* **Material provided**:
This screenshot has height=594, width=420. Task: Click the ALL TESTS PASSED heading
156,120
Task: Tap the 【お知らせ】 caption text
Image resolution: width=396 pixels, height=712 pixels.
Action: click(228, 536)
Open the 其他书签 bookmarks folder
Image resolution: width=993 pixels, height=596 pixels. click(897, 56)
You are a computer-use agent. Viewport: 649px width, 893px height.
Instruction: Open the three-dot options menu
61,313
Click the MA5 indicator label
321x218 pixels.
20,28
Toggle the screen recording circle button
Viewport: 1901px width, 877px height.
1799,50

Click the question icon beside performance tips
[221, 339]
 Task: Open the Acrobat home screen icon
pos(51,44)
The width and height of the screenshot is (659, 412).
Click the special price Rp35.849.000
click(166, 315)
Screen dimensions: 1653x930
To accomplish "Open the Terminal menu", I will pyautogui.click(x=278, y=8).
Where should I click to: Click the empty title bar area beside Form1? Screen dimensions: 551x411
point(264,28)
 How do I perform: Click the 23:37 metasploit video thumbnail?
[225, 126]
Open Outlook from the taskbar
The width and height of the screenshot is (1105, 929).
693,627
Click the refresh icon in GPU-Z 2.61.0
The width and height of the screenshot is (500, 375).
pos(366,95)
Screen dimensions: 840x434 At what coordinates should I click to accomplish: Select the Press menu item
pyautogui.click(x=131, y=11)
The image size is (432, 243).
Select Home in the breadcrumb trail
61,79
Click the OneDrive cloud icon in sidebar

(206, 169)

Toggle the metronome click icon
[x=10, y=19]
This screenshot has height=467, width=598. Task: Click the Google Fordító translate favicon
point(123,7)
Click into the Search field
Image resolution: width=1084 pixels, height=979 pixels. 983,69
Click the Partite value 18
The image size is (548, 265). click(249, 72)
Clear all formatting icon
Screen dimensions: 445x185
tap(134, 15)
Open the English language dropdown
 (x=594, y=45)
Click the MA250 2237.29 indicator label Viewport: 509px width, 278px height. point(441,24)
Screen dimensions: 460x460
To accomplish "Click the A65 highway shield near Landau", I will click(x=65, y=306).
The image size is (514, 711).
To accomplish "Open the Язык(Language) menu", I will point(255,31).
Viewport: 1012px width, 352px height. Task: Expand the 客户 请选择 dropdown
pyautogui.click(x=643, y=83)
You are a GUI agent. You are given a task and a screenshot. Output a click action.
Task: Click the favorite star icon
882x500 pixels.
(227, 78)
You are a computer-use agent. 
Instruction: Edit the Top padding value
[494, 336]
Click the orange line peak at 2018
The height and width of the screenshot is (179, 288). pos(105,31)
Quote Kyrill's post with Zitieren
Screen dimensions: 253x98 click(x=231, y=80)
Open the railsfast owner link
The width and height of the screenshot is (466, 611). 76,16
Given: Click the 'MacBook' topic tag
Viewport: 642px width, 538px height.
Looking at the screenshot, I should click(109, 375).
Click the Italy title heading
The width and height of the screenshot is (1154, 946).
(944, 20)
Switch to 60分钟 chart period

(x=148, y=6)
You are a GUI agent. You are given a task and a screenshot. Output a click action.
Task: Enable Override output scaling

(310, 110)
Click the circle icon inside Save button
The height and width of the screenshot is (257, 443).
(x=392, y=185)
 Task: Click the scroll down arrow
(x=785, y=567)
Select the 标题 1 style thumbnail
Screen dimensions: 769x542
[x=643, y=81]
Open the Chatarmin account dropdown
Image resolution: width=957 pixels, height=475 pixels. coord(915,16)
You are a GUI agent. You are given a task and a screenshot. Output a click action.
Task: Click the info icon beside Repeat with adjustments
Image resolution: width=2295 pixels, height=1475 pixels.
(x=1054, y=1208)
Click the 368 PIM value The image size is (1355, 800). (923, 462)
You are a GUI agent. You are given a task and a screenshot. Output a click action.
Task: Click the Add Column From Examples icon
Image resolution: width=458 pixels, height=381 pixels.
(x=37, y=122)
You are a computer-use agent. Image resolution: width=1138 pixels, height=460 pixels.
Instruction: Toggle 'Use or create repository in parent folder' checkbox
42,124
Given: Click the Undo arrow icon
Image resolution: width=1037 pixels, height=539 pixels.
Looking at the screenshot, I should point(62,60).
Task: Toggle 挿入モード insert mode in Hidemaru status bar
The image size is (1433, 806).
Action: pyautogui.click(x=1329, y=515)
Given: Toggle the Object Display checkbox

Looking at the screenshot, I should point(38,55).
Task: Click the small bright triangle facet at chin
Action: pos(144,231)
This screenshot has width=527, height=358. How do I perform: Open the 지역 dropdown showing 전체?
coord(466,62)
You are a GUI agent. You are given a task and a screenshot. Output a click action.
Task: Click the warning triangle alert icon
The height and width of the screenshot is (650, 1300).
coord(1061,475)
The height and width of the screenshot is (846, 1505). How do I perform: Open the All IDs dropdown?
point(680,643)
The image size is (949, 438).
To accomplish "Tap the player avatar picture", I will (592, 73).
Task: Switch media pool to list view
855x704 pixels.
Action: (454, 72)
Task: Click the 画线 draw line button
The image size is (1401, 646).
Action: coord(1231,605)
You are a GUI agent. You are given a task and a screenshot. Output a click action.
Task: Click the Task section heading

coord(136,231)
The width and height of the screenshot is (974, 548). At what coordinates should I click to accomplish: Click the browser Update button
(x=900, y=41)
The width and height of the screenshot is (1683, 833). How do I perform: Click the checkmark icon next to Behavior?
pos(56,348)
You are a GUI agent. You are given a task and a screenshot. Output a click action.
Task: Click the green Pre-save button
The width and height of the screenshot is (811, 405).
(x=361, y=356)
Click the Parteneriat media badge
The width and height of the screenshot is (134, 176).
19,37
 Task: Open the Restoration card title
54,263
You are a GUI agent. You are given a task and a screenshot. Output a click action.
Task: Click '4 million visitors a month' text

* **Instructions to follow**: Return every line of the data above verbatim, in its original order.

* **Problem solution**:
This screenshot has height=594, width=420. Task: Click the ALL TESTS PASSED heading
156,120
Task: Tap the 【お知らせ】 caption text
Image resolution: width=396 pixels, height=712 pixels.
Action: click(228, 536)
Open the 其他书签 bookmarks folder
Image resolution: width=993 pixels, height=596 pixels. click(897, 56)
You are a computer-use agent. Viewport: 649px width, 893px height.
Instruction: Open the three-dot options menu
61,313
Click the MA5 indicator label
321x218 pixels.
20,28
Toggle the screen recording circle button
Viewport: 1901px width, 877px height.
1799,50

Click the question icon beside performance tips
[221, 339]
 Task: Open the Acrobat home screen icon
pos(51,44)
The width and height of the screenshot is (659, 412).
Click the special price Rp35.849.000
click(166, 315)
Screen dimensions: 1653x930
To accomplish "Open the Terminal menu", I will pyautogui.click(x=278, y=8).
Where should I click to: Click the empty title bar area beside Form1? Screen dimensions: 551x411
point(264,28)
 How do I perform: Click the 23:37 metasploit video thumbnail?
[225, 126]
Open Outlook from the taskbar
The width and height of the screenshot is (1105, 929).
693,627
Click the refresh icon in GPU-Z 2.61.0
The width and height of the screenshot is (500, 375).
pos(366,95)
Screen dimensions: 840x434 At what coordinates should I click to accomplish: Select the Press menu item
pyautogui.click(x=131, y=11)
The image size is (432, 243).
Select Home in the breadcrumb trail
61,79
Click the OneDrive cloud icon in sidebar

(206, 169)

Toggle the metronome click icon
[x=10, y=19]
This screenshot has height=467, width=598. Task: Click the Google Fordító translate favicon
point(123,7)
Click into the Search field
Image resolution: width=1084 pixels, height=979 pixels. 983,69
Click the Partite value 18
The image size is (548, 265). click(249, 72)
Clear all formatting icon
Screen dimensions: 445x185
tap(134, 15)
Open the English language dropdown
 (x=594, y=45)
Click the MA250 2237.29 indicator label Viewport: 509px width, 278px height. point(441,24)
Screen dimensions: 460x460
To accomplish "Click the A65 highway shield near Landau", I will click(x=65, y=306).
The image size is (514, 711).
To accomplish "Open the Язык(Language) menu", I will point(255,31).
Viewport: 1012px width, 352px height. Task: Expand the 客户 请选择 dropdown
pyautogui.click(x=643, y=83)
You are a GUI agent. You are given a task and a screenshot. Output a click action.
Task: Click the favorite star icon
882x500 pixels.
(227, 78)
You are a computer-use agent. 
Instruction: Edit the Top padding value
[494, 336]
Click the orange line peak at 2018
The height and width of the screenshot is (179, 288). pos(105,31)
Quote Kyrill's post with Zitieren
Screen dimensions: 253x98 click(x=231, y=80)
Open the railsfast owner link
The width and height of the screenshot is (466, 611). 76,16
Given: Click the 'MacBook' topic tag
Viewport: 642px width, 538px height.
Looking at the screenshot, I should click(109, 375).
Click the Italy title heading
The width and height of the screenshot is (1154, 946).
(944, 20)
Switch to 60分钟 chart period

(x=148, y=6)
You are a GUI agent. You are given a task and a screenshot. Output a click action.
Task: Enable Override output scaling

(310, 110)
Click the circle icon inside Save button
The height and width of the screenshot is (257, 443).
(x=392, y=185)
 Task: Click the scroll down arrow
(x=785, y=567)
Select the 标题 1 style thumbnail
Screen dimensions: 769x542
[x=643, y=81]
Open the Chatarmin account dropdown
Image resolution: width=957 pixels, height=475 pixels. coord(915,16)
You are a GUI agent. You are given a task and a screenshot. Output a click action.
Task: Click the info icon beside Repeat with adjustments
Image resolution: width=2295 pixels, height=1475 pixels.
(x=1054, y=1208)
Click the 368 PIM value The image size is (1355, 800). (923, 462)
You are a GUI agent. You are given a task and a screenshot. Output a click action.
Task: Click the Add Column From Examples icon
Image resolution: width=458 pixels, height=381 pixels.
(x=37, y=122)
You are a computer-use agent. Image resolution: width=1138 pixels, height=460 pixels.
Instruction: Toggle 'Use or create repository in parent folder' checkbox
42,124
Given: Click the Undo arrow icon
Image resolution: width=1037 pixels, height=539 pixels.
Looking at the screenshot, I should point(62,60).
Task: Toggle 挿入モード insert mode in Hidemaru status bar
The image size is (1433, 806).
Action: pyautogui.click(x=1329, y=515)
Given: Toggle the Object Display checkbox

Looking at the screenshot, I should point(38,55).
Task: Click the small bright triangle facet at chin
Action: pos(144,231)
This screenshot has width=527, height=358. How do I perform: Open the 지역 dropdown showing 전체?
coord(466,62)
You are a GUI agent. You are given a task and a screenshot. Output a click action.
Task: Click the warning triangle alert icon
The height and width of the screenshot is (650, 1300).
coord(1061,475)
The height and width of the screenshot is (846, 1505). How do I perform: Open the All IDs dropdown?
point(680,643)
The image size is (949, 438).
To accomplish "Tap the player avatar picture", I will (592, 73).
Task: Switch media pool to list view
855x704 pixels.
Action: (454, 72)
Task: Click the 画线 draw line button
The image size is (1401, 646).
Action: coord(1231,605)
You are a GUI agent. You are given a task and a screenshot. Output a click action.
Task: Click the Task section heading

coord(136,231)
The width and height of the screenshot is (974, 548). At what coordinates should I click to accomplish: Click the browser Update button
(x=900, y=41)
The width and height of the screenshot is (1683, 833). How do I perform: Click the checkmark icon next to Behavior?
pos(56,348)
You are a GUI agent. You are given a task and a screenshot. Output a click action.
Task: Click the green Pre-save button
The width and height of the screenshot is (811, 405).
(x=361, y=356)
Click the Parteneriat media badge
The width and height of the screenshot is (134, 176).
19,37
 Task: Open the Restoration card title
54,263
You are a GUI agent. You are given a task and a screenshot. Output a click action.
Task: Click '4 million visitors a month' text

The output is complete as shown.